Finding (and funding) our way to Nunavut was the struggle that underscored most of our trip—we needed to find a way in order to officially finish.  It was during our time at the Thinkers' Lodge that the details and funding fell into place for us to get to Nunavut, which is not surprising because we’re convinced that place is magical.  Nunavut, our thirteenth and final provincial/territorial boundary to cross, and we conquered it!  Please take a moment and join us in a celebratory fist pump.

Not terribly sure exactly when Manitoba ended and Nunavut began, our eyes were glued to the window as Calm Air flew us over some of the most spectacular ‘seen-from-the-plane’ landscapes I’ve ever seen. 

It was a dramatic mosaic of purpley-blue water and white sea ice breaking away from the shore. 

Eventually,  we could see Rankin Inlet in the distance, and as we came closer, colourful homes appeared.

Getting of the plane was a shock.  There aren’t any significant hills surrounding Rankin Inlet, and Nunavut is known for its icy, skin-and-parka-piercing wind.  Our walk from the plane was the first of many eyelash-frosting hurried trips outside.  Only our faces were exposed, but it was enough to make us run, heads down, anywhere we went.  Lindsay’s glasses froze painfully to her face, forcing her to take them off, and placing her at the mercy of my sighted leadership.

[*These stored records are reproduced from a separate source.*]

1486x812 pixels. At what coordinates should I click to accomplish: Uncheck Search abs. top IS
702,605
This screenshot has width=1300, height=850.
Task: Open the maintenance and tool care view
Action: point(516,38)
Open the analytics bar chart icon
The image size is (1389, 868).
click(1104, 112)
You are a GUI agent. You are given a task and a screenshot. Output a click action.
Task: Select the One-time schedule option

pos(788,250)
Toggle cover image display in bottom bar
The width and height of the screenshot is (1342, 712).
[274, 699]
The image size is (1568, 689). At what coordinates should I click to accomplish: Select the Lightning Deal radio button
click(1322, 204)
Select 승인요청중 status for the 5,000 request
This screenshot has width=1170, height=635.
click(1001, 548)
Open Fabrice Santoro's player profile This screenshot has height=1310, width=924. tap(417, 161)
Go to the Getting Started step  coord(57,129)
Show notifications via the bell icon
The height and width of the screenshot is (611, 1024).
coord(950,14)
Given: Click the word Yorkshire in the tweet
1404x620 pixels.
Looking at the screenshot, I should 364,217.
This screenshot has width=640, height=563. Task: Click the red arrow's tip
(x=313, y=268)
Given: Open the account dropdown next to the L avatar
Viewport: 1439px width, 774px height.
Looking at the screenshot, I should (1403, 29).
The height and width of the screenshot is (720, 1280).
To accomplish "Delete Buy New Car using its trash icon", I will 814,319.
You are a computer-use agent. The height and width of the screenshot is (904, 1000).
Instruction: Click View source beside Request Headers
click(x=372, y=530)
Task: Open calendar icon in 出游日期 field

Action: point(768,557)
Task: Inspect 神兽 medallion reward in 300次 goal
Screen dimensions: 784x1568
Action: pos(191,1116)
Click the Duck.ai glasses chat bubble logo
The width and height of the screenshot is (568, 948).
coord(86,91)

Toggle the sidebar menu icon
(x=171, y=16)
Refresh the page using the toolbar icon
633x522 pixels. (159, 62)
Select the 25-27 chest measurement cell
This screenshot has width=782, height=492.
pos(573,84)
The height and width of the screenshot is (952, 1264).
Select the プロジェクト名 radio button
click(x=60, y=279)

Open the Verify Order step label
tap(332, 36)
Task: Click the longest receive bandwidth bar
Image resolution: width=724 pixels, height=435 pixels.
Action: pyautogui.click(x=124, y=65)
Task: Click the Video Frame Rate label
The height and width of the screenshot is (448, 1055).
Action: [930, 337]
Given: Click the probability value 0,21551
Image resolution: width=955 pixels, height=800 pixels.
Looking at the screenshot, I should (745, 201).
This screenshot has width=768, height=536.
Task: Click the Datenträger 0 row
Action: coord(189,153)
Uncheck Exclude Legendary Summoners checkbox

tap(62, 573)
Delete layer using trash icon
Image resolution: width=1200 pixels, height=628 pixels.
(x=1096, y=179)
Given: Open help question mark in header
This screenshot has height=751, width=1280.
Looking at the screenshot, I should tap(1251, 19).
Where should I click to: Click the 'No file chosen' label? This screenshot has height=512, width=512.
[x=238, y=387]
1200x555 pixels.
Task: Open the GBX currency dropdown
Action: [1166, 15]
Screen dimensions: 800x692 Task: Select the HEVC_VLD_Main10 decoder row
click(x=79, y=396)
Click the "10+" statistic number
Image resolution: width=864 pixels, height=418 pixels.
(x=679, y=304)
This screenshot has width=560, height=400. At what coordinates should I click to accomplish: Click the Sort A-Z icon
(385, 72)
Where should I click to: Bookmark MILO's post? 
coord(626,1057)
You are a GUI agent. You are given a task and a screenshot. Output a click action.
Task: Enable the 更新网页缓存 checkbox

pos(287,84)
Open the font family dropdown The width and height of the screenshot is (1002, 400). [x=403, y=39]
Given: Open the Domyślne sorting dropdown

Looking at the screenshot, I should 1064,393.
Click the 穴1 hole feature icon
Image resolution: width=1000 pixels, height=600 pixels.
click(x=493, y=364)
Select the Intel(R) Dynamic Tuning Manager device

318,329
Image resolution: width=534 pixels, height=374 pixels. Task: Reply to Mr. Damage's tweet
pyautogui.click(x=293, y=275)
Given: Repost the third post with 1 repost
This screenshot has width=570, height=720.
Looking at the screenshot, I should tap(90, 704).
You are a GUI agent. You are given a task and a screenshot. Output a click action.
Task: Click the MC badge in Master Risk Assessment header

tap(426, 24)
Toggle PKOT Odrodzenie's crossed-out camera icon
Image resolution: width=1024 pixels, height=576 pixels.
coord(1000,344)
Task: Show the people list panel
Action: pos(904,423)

There is something deeply beautiful about this type of cold.  The wind is strong, but the sun shines bright.  Somehow, the landscape and the structures that dot it come into sharper focus; the colours seem bolder and the lines crisper.  

Nunavut, similar to Churchill, is another one of those places most Canadians don’t get to experience; prior to visiting, I knew only a handful of people who’d been.  The territory is comprised of 26 communities spread across approximately 1/5 of Canada’s entire land mass, and each of these communities are accessible only by boat or plane.  My southern brain still cannot fathom roads that end just outside of town.  They just end.

The food culture in Nunavut is also very interesting.  Grocery store prices are high, and hunting and fishing are still a huge part of life, making for an interesting mix of the northern and southern food worlds. Combinations emerge such as submarine sandwiches with fermented whale blubber.

For several days, our lovely host Sarah Arnold, who works for the Department of Environment, toured us around Rankin Inlet.  We chatted with retired schoolteachers, hunters, chefs, caterers, healing centre cooks, and many government workers, while eating foods we’d never even conceived of and learning many things about the traditional Inuit way of life. 

'Ulu' - An Inuit all-purpose knife

We even attended a beer dance, and experienced some local Nunavut music from the Jerry Cans, a widely loved band from Iqaluit.

It was a fascinating time of discovery, and full of experiences I never imagined I’d get - including almost getting run over by a dog sled team!